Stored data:
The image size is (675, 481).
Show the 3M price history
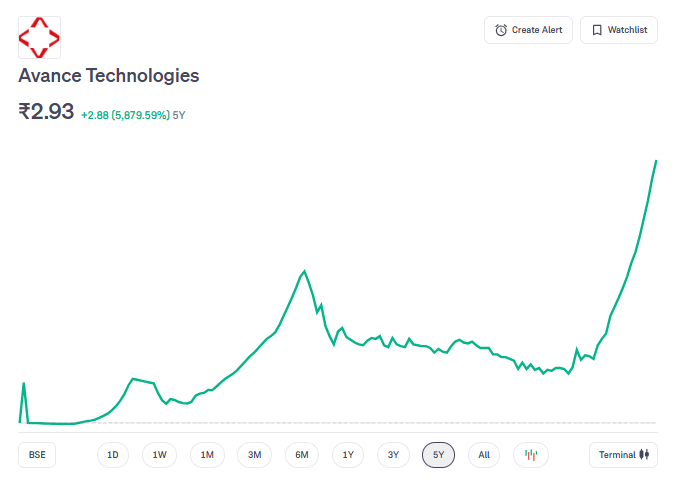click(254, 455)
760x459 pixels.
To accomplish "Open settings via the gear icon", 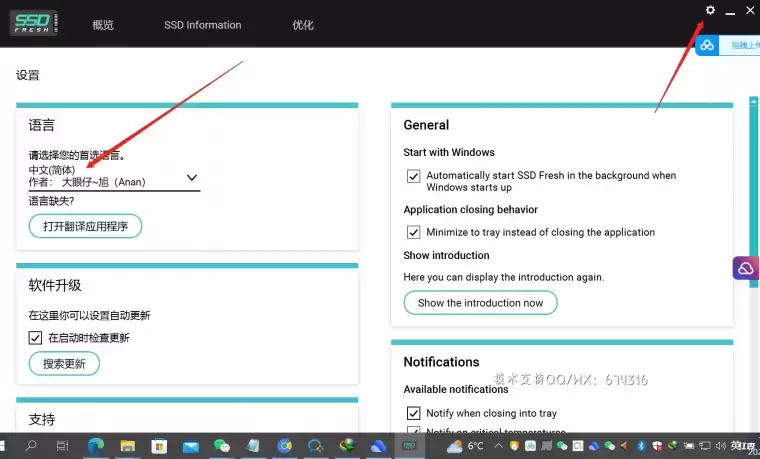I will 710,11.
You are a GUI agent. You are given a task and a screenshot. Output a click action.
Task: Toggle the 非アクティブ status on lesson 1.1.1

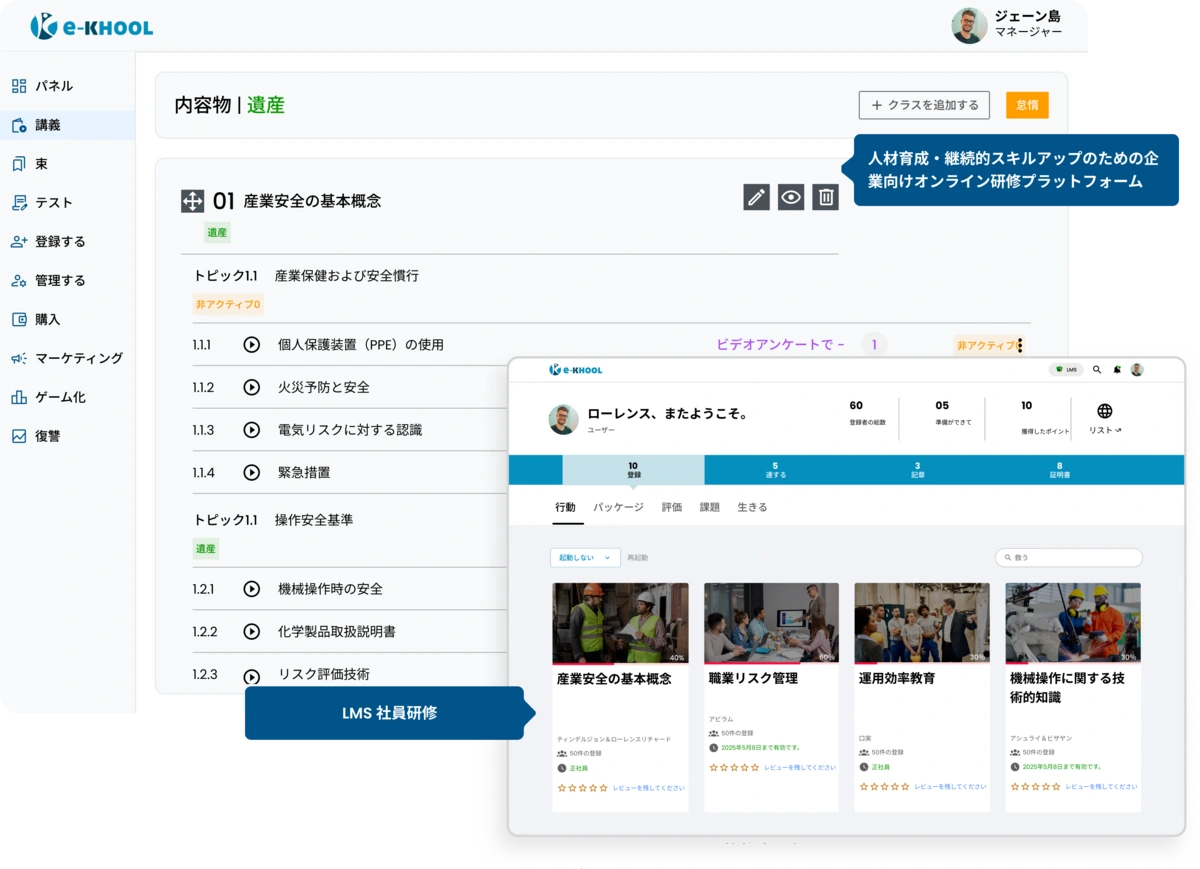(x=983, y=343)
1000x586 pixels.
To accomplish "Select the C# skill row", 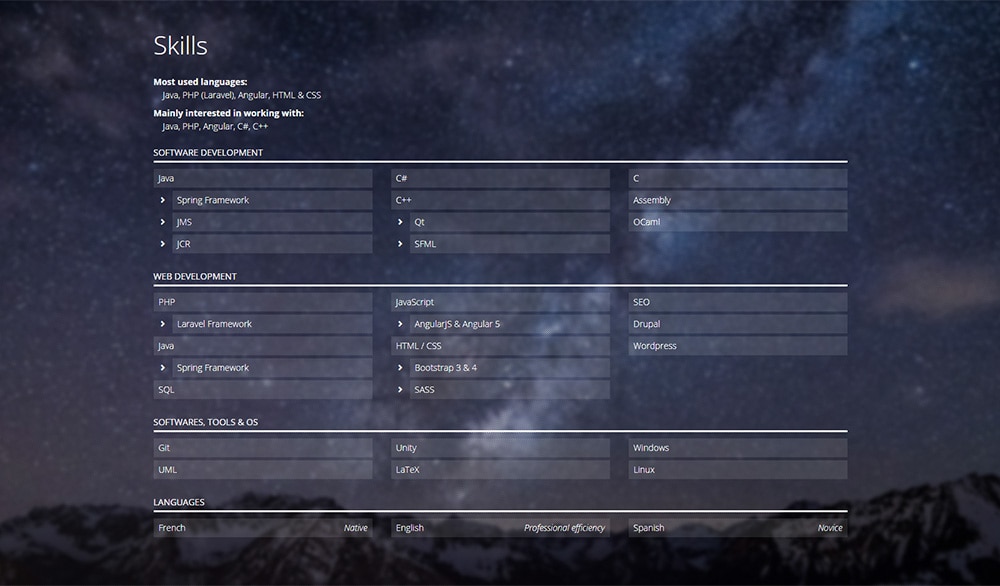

* _PROBLEM TO SOLVE_
What is needed is an exact transcription of the lines from the one containing "Task: Toggle the" through the last line of the records above, both included, with no pictures.

* _RESPONSE FOR THIS EXERCISE_
Task: Toggle the 非アクティブ status on lesson 1.1.1

(x=983, y=343)
1000x586 pixels.
To accomplish "Select the C# skill row", 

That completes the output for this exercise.